I think there is no documentation for that. Try those which I've mentioned before and basically that's the best what you can get. (If you have anything else, I'm interested too!) But it's python so easy to read the code itself.

[antonionardella]

Hello @codeagencybe,

I am trying to deploy odoo 12 with postgres 12 using traefik2 on a arm64v8 docker swarm cluster.
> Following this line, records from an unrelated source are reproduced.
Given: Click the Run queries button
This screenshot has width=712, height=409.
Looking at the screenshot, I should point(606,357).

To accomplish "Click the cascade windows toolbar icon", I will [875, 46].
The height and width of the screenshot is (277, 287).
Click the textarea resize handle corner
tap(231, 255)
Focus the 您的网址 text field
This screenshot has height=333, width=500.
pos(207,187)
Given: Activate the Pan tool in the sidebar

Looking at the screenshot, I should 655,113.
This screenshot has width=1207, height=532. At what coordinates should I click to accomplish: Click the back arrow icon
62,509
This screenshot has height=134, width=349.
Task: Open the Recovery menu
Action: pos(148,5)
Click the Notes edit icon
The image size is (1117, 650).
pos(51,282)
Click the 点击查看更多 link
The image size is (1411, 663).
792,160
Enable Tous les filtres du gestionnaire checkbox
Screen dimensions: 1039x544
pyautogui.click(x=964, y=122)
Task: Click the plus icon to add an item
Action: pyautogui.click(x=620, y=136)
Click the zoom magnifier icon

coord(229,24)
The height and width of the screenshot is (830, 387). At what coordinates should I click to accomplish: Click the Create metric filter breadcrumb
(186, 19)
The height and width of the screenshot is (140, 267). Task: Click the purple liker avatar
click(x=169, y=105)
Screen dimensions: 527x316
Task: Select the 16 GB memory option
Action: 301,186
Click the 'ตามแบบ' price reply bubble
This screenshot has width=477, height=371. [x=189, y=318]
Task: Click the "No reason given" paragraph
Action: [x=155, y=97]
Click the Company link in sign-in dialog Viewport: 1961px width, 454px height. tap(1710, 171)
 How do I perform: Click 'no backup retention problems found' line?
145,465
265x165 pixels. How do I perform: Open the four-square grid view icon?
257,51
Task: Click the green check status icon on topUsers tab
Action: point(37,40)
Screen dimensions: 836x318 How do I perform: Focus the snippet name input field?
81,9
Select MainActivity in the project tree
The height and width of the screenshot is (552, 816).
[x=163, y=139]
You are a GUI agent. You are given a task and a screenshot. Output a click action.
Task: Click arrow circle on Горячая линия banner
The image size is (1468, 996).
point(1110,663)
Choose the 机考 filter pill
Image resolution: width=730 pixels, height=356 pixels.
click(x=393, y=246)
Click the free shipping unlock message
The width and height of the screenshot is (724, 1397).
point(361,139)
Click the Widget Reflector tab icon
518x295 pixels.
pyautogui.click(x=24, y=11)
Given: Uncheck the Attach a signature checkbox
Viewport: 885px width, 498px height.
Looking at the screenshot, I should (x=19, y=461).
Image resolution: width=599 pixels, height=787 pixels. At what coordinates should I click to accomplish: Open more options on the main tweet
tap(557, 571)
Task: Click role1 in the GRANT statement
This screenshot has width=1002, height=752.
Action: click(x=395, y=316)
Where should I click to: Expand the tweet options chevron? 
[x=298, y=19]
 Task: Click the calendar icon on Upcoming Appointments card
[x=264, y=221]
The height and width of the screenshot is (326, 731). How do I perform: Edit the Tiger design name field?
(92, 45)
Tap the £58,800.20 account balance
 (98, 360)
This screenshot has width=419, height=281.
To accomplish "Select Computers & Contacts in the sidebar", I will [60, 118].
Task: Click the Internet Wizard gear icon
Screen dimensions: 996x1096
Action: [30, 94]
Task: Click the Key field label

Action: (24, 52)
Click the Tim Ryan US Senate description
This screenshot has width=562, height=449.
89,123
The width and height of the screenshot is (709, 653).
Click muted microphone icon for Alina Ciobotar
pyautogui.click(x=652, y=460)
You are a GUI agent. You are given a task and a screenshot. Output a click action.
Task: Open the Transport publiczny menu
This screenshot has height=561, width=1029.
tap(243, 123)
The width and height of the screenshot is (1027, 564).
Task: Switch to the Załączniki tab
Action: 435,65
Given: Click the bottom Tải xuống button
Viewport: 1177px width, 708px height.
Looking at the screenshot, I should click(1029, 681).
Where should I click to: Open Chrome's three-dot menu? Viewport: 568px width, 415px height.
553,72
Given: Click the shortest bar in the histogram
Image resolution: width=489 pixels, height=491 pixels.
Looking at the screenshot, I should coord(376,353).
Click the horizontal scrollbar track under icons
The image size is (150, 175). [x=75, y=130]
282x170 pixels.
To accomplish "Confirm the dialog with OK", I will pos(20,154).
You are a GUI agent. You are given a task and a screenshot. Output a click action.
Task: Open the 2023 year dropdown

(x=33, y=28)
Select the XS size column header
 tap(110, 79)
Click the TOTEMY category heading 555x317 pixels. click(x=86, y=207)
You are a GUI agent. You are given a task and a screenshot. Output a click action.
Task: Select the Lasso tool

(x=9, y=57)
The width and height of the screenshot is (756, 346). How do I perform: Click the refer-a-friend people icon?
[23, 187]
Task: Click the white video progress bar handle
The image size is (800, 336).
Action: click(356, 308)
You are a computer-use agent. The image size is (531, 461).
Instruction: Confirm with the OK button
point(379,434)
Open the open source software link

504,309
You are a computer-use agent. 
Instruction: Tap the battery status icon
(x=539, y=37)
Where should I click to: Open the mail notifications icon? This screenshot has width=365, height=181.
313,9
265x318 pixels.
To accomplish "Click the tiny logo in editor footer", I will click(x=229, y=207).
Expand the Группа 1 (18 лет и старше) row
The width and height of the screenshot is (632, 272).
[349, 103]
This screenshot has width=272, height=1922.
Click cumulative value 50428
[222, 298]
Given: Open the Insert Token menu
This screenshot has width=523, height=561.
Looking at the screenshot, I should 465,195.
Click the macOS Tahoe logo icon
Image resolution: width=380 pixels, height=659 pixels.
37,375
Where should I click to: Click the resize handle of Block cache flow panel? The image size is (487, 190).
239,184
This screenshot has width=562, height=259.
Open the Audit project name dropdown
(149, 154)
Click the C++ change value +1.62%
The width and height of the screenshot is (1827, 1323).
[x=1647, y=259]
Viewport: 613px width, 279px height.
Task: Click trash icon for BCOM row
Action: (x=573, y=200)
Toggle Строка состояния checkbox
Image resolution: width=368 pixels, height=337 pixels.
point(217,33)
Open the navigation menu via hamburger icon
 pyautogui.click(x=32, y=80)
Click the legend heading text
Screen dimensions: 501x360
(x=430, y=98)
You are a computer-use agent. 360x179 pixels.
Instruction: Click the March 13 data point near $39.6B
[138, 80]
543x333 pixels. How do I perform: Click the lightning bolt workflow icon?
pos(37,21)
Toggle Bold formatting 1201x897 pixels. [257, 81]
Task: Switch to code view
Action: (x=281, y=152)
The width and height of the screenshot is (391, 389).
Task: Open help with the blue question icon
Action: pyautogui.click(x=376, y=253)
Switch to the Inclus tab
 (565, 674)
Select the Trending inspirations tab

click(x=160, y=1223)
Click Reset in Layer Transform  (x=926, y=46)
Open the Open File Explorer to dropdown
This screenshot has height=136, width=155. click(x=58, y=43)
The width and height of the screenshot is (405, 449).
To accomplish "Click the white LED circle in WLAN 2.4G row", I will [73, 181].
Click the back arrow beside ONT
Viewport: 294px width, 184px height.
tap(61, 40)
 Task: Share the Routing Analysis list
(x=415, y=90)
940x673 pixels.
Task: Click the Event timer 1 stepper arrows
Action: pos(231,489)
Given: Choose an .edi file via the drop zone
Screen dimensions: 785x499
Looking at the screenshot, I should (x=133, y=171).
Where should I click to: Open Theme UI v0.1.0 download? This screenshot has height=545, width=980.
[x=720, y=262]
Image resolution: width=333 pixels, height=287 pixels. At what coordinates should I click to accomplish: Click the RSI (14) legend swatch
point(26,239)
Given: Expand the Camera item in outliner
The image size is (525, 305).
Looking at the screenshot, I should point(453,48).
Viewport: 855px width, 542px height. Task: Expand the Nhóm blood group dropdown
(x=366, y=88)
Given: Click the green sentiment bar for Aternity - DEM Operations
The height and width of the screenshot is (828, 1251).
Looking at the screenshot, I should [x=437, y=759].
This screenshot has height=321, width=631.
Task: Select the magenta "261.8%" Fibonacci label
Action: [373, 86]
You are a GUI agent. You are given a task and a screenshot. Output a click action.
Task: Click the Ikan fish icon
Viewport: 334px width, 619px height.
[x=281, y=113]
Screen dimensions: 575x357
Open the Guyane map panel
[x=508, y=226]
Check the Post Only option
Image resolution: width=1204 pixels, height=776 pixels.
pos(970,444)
This is my yml file for the Stack

version: '3.7'

services:
  web:
    image: arm64v8/odoo:12
    networks:
      - traefik-public
    deploy:
      placement:
        constraints:
          - node.labels.arch == arm64
      labels:
        - 'traefik.enable=true'
        - 'traefik.tags=public'
        - 'traefik.docker.network=traefik-public'
      
        - 'traefik.http.routers.odoo-http.rule=Host(`odoo.mydomain.com`)'
        - 'traefik.http.routers.odoo-http.entrypoints=web'
        - 'traefik.http.routers.odoo-http.middlewares=odoo-redirect'

        - 'traefik.http.routers.odoo-https.rule=Host(`odoo.mydomain.com`)'
        - 'traefik.http.routers.odoo-https.entrypoints=websecure'
        - 'traefik.http.services.odoo-https.loadbalancer.server.port=8069'
        - 'traefik.http.routers.odoo-https.tls=true'
        - 'traefik.http.routers.odoo-https.tls.certResolver=letsencrypt'
        - 'traefik.http.routers.odoo-https.tls.domains[0].main=odoo.mydomain.com'
        - 'traefik.http.middlewares.odoo-redirect.redirectscheme.scheme=https'
        - 'traefik.http.middlewares.odoo-redirectscheme.redirectscheme.permanent=true'
    volumes:
      - vol_odoo_webdata:/var/lib/odoo
      - vol_odoo_config:/etc/odoo
      - vol_odoo_addons:/mnt/extra-addons
  db:
    image: postgres:12
    environment:
      - POSTGRES_DB=postgres
      - POSTGRES_PASSWORD=odoo
      - POSTGRES_USER=odoo
      - PGDATA=/var/lib/postgresql/data/pgdata
    volumes:
      - vol_odoo_postgres:/var/lib/postgresql/data/pgdata
      
volumes:
  vol_odoo_webdata:
    driver: local
    driver_opts:
      type: nfs
      o: addr=NASIP,nolock,soft,rw
      device: ":/docker/data/odoo/webdata"
  vol_odoo_config:
    driver: local
    driver_opts:
      type: nfs
      o: addr=NASIP,nolock,soft,rw
      device: ":/docker/data/odoo/config"
  vol_odoo_addons:
    driver: local
    driver_opts:
      type: nfs
      o: addr=NASIP,nolock,soft,rw
      device: ":/docker/data/odoo/extra-addons"
  vol_odoo_postgres:
    driver: local
    driver_opts:
      type: nfs
      o: addr=NASIP,nolock,soft,rw
      device: ":/docker/data/odoo/postgres"
      
networks:
  traefik-public:
    external: true

So far the DB starts but odoo gives this error:

2020-05-21 09:41:53,496 1 INFO ? odoo: Odoo version 12.0-20181109 ,
2020-05-21 09:41:53,498 1 INFO ? odoo: Using configuration file at /etc/odoo/odoo.conf ,
2020-05-21 09:41:53,498 1 INFO ? odoo: addons paths: ['/mnt/extra-addons', '/usr/lib/python3/dist-packages/odoo/addons'] ,
2020-05-21 09:41:53,499 1 INFO ? odoo: database: odoo@db:5432 ,  
2020-05-21 09:41:53,865 1 INFO ? odoo.addons.base.models.ir_actions_report: You need Wkhtmltopdf to print a pdf version of the reports. ,
Traceback (most recent call last):,
  File "/usr/bin/odoo", line 8, in <module>, odoo.cli.main(),
  File "/usr/lib/python3/dist-packages/odoo/cli/command.py", line 60, in main, o.run(args),  
  File "/usr/lib/python3/dist-packages/odoo/cli/server.py", line 176, in run, main(args),  
  File "/usr/lib/python3/dist-packages/odoo/cli/server.py", line 170, in main, rc = odoo.service.server.start(preload=preload, stop=stop),
  File "/usr/lib/python3/dist-packages/odoo/service/server.py", line 1107, in start, rc = server.run(preload, stop),
  File "/usr/lib/python3/dist-packages/odoo/service/server.py", line 420, in run, self.start(stop=stop),  
  File "/usr/lib/python3/dist-packages/odoo/service/server.py", line 361, in start, set_limit_memory_hard(),  
  File "/usr/lib/python3/dist-packages/odoo/service/server.py", line 72, in set_limit_memory_hard, soft, hard = resource.getrlimit(rlimit),
PermissionError: [Errno 1] Operation not permitted,

Looks like setting the parameters like set_limit_memory_hard do not work because the user in the container does not have the rights to set them.

I even tried to set user: '0:0'. What changes is that the logfile additionally prints Running as user 'root' is a security risk.

Could you or someone point me towards a possible solution??